State how many lines in this listing include the word "Given", and nothing else.

THE DATA section start

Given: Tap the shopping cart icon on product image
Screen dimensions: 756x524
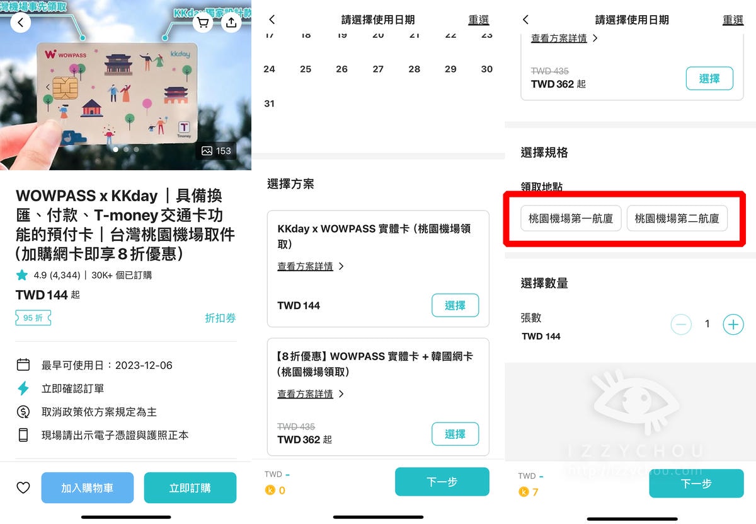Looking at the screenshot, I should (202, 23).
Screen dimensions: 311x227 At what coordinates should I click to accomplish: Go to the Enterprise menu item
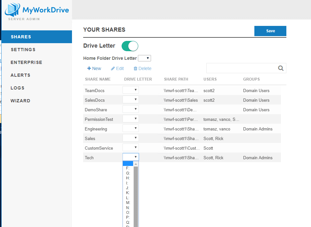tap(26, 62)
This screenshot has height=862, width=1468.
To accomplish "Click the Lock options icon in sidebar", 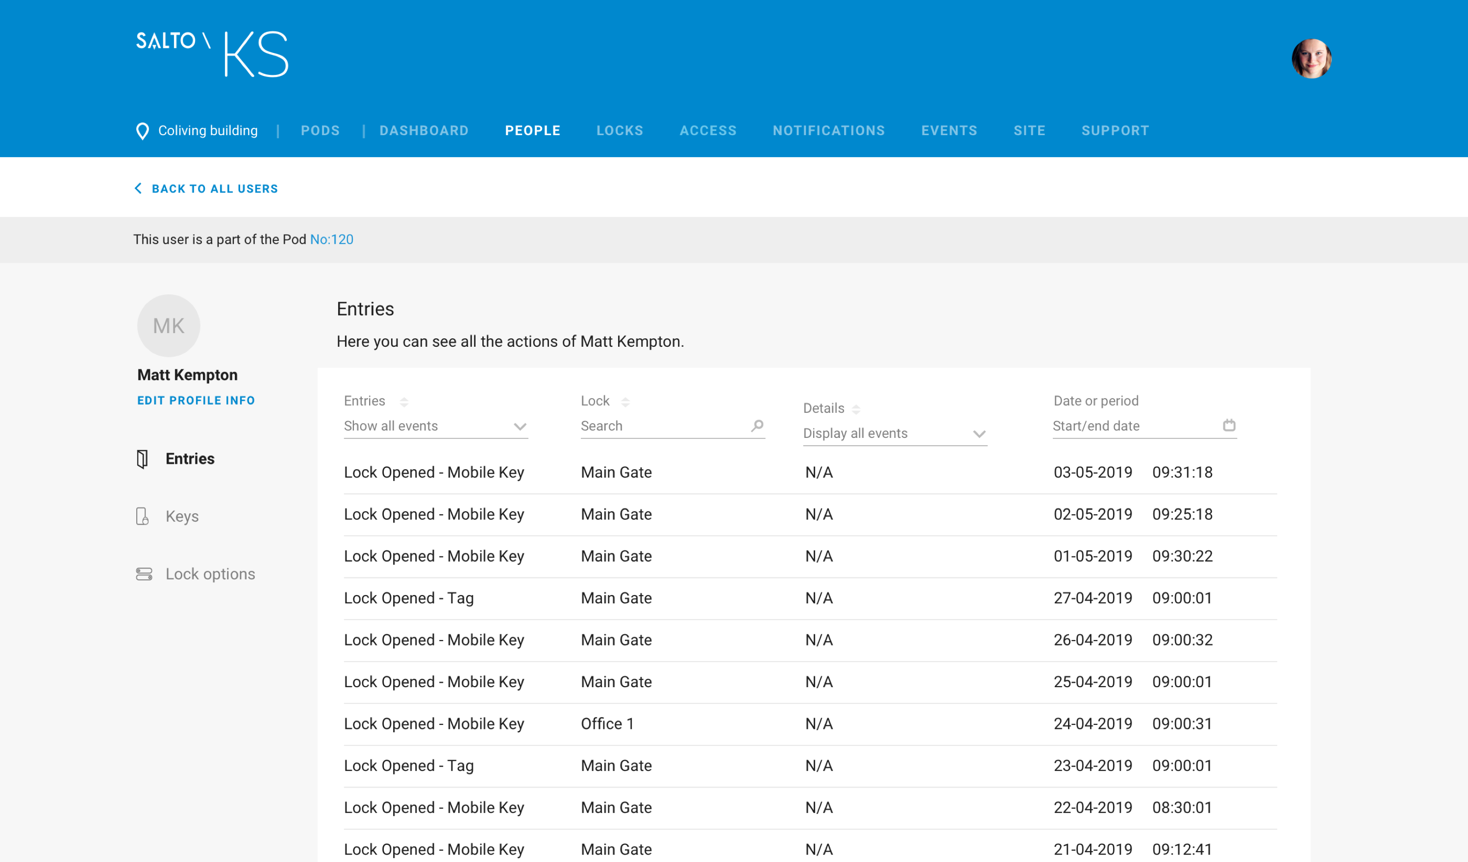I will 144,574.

THE DATA section end
THE DATA section start

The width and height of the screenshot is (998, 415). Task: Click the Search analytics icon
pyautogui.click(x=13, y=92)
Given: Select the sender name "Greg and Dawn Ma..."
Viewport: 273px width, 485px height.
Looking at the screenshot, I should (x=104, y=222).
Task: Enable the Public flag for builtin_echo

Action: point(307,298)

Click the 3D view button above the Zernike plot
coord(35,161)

THE DATA section end

* **OUTPUT OF THE EXERCISE**:
2